KSCH and KSCN

KSCH: Sulphur Springs, Texas; KSCN: Pittsburg, Texas; ; United States;
- Broadcast area: Paris, Texas; Mount Pleasant, Texas;
- Frequencies: KSCH: 95.9 MHz; KSCN: 96.9 MHz;
- Branding: Star Country 95.9 / 96.9

Programming
- Format: Country

Ownership
- Owner: East Texas Broadcasting, Inc.
- Sister stations: KALK, KBUS, KPLT, KPLT-FM

History
- First air date: KSCH: January 23, 1985; KSCN: October 30, 2001;
- Former call signs: KSCH: KDXE (1982–1999);

Technical information
- Licensing authority: FCC
- Facility ID: KSCH: 24176; KSCN: 81812;
- Class: KSCH: A; KSCN: C3;
- ERP: KSCH: 6,000 watts; KSCN: 14,000 watts;
- HAAT: KSCH: 87.0 meters (285.4 ft); KSCN: 113.0 meters (370.7 ft);
- Transmitter coordinates: KSCH: 33°9′7.00″N 95°36′12.00″W﻿ / ﻿33.1519444°N 95.6033333°W; KSCN: 33°0′31.00″N 95°4′14.00″W﻿ / ﻿33.0086111°N 95.0705556°W;

Links
- Public license information: KSCH: Public file; LMS; ; KSCN: Public file; LMS; ;
- Webcast: KSCH: Listen live KSCN: Listen live
- Website: Star Country 95.9; Star Country 96.9;

= KSCH =

Radio station in Sulphur Springs, Texas

KSCH (95.9 FM) and KSCN (96.9 FM) are co-owned and operated radio stations broadcasting a country music format. Licensed to Sulphur Springs and Pittsburg, Texas, respectively, the stations serve Sulphur Springs, Winnsboro, and Mount Pleasant, Texas. The stations are currently owned by East Texas Broadcasting, Inc.

==History==
The Sulphur Springs license was assigned the call letters KDXE on August 17, 1982. On February 1, 1999, the facility changed its call sign to the current KSCH, corresponding with the assignment of the KSCN calls to the new Pittsburg licensed construction permit for 96.9 MHz.

==Current==
The station motto of "Today's hits, yesterday's favorites, Star 95.9, 96.9" can be heard many times during the day when listening to KSCH.

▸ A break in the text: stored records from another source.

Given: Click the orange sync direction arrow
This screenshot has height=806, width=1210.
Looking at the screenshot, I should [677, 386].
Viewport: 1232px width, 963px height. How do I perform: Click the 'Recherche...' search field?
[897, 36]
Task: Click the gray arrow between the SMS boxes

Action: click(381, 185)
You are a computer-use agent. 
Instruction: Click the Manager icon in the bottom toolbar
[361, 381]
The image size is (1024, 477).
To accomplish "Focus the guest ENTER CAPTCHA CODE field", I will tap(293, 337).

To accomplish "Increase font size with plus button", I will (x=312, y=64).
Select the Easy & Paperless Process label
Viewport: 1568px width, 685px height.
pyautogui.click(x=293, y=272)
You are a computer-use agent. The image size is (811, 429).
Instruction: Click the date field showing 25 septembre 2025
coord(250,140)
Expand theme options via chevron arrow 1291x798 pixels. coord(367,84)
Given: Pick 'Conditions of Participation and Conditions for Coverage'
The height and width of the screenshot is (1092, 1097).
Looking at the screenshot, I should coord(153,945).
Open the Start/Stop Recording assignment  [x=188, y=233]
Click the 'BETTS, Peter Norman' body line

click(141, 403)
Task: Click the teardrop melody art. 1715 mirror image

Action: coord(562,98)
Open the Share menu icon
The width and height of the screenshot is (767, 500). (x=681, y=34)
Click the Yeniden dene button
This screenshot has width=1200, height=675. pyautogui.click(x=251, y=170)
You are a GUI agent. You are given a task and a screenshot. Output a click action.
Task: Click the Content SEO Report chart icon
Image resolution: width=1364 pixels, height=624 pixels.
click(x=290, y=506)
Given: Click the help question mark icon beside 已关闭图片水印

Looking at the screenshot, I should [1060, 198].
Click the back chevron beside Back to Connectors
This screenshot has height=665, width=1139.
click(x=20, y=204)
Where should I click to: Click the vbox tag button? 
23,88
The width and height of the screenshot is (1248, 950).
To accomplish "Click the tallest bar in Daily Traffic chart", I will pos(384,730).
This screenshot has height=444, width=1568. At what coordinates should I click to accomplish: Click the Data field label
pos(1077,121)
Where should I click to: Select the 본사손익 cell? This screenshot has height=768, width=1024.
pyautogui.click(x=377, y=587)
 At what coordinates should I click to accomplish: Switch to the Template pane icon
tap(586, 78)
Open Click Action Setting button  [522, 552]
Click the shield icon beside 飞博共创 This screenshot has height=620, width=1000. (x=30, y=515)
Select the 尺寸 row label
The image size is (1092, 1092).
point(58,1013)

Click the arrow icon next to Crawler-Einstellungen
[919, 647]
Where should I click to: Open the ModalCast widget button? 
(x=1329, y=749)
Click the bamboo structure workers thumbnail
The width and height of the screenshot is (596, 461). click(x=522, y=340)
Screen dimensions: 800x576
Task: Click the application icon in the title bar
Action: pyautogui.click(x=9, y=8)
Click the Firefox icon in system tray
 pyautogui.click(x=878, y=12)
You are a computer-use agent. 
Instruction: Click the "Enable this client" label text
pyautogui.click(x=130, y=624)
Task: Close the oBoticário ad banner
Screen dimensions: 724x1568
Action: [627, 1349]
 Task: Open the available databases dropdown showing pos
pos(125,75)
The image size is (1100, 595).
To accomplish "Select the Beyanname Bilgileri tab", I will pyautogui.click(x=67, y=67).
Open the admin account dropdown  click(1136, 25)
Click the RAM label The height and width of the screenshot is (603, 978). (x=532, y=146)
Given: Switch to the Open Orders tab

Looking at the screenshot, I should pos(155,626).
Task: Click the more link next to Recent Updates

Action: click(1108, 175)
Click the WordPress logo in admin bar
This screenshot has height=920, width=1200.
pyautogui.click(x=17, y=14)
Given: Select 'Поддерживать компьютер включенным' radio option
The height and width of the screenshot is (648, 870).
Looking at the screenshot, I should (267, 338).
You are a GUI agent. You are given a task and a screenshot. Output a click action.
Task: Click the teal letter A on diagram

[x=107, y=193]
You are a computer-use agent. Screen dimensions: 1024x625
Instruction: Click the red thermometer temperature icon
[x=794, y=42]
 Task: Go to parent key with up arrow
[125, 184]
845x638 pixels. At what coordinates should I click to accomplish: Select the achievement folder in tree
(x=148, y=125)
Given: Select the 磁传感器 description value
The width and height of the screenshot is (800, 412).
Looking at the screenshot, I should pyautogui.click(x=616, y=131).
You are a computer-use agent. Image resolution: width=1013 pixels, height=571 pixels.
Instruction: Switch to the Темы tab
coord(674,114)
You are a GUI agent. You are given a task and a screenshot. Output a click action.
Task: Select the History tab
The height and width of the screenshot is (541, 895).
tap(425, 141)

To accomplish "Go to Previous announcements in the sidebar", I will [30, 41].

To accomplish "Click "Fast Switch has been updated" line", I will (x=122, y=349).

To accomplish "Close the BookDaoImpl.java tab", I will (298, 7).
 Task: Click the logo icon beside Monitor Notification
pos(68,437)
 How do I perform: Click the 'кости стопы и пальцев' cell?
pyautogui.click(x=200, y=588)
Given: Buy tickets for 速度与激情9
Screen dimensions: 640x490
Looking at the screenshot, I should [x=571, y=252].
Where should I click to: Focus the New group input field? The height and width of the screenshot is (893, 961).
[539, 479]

Some interactive games are played during the day, such as "Name That TV Theme", and the "Whataburger Song of the Day". Some games are only played on a monthly or weekly basis, such as "Mad Dash for Christmas Cash", "Get Away and Play", and "Live Free For a Month".

On weekdays, J.T. Justice hosts the "Swap Shop", in which listeners sell their used merchandise. The program begins at 8 AM, and continues until they run out of ads.

On Saturday mornings from 8-9 AM, the station airs a NASCAR talk show, which broadcasts from the Texas track.